Proprio quando pensava che sarebbe svenuta, che se doveva morire sarebbe morta senza rimpianti, allora la natura fece il suo corso. I polmoni di Kat iniziarono a rombare nel suo petto, il suo cuore tuonava, il dolore sfrigolava impetuoso, tutto era un brivido, la vita scalpitava ferocemente dentro di lei: non voleva morire! Spalancò gli occhi e con tutta la forza che aveva in corpo prese a dimenarsi controllata dal suo istinto di sopravvivenza, tirò con tutte le proprie forze un calcio tra le gambe di Matt. Il colpo fu acuto e centró il bersaglio, il ragazzo si lasciò scappare un urletto di dolore piegandosi in due. 

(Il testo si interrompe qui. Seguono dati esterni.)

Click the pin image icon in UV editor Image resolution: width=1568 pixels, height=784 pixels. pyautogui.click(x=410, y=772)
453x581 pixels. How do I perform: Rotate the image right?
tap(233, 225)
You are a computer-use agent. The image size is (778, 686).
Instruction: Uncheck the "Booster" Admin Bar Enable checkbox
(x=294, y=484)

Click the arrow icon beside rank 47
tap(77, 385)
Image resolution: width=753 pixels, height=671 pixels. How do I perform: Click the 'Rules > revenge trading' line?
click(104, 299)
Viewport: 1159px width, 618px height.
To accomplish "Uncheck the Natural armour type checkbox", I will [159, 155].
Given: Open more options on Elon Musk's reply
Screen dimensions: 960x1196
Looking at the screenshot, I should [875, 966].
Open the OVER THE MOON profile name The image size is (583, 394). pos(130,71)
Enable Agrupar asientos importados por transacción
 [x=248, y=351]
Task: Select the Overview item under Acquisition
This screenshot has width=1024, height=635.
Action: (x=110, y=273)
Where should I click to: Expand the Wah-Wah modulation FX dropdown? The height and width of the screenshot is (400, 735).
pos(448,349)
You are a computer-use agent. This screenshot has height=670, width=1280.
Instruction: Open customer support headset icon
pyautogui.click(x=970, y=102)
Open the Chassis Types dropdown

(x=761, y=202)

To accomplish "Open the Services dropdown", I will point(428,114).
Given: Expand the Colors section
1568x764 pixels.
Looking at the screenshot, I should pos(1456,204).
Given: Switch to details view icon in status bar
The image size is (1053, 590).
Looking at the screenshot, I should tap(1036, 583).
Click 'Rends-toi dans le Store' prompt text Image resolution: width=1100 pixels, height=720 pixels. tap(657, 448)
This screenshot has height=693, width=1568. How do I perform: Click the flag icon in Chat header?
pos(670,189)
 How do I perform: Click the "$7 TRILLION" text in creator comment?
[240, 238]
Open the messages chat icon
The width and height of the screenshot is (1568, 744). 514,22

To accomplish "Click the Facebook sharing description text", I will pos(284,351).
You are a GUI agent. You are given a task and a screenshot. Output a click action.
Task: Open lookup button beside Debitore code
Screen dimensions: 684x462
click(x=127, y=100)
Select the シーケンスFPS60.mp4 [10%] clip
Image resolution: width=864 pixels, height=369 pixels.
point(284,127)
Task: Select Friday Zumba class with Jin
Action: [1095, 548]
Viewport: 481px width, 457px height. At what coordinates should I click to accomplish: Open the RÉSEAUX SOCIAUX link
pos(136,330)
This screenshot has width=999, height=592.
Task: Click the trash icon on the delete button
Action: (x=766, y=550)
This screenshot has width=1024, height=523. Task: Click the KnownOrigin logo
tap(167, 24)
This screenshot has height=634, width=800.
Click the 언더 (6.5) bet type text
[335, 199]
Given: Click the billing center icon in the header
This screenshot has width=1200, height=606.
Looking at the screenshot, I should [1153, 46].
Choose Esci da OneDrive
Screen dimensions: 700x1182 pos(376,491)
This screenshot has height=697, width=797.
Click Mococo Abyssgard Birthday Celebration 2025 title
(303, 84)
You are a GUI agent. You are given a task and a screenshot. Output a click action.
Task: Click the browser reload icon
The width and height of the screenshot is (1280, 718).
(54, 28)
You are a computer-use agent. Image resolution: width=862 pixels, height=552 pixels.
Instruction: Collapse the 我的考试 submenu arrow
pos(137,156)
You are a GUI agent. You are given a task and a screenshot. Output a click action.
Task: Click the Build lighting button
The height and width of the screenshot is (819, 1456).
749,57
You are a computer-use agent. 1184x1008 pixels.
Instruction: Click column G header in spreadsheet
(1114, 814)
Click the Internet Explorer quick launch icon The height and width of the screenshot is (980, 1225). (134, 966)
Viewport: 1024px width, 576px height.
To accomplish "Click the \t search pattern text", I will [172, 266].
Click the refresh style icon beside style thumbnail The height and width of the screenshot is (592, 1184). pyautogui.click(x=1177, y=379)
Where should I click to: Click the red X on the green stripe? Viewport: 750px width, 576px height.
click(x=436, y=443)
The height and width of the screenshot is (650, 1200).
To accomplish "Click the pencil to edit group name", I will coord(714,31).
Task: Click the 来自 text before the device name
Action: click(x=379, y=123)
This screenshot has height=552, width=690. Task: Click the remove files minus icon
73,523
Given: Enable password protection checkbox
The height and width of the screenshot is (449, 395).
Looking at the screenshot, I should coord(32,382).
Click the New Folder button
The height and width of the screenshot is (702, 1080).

Kat fece un enorme respiro scivolando al suolo esausta, respirando a pieni polmoni, in gola il sapore amaro della sofferenza, si dissetò dell'ossigeno che tanto le era mancato. La sua bolla di apatia esplose, era stata scoppiata dalla sua immensa voglia di vivere che implacabile, ora, le scorreva nel sangue. 

Guardò Matt vedendolo sotto una luce nuova, non era più disinteresse, non era più pena, nemmeno paura, era la consapevolezza di quanto fosse grave ciò che le aveva appena fatto, ciò che le aveva sempre fatto, ciò che si era sempre lasciata fare. Lo guardò come se fosse la prima volta, spalancando gli occhi e rimanendo senza parole in bocca. Il suo cuore vacillò.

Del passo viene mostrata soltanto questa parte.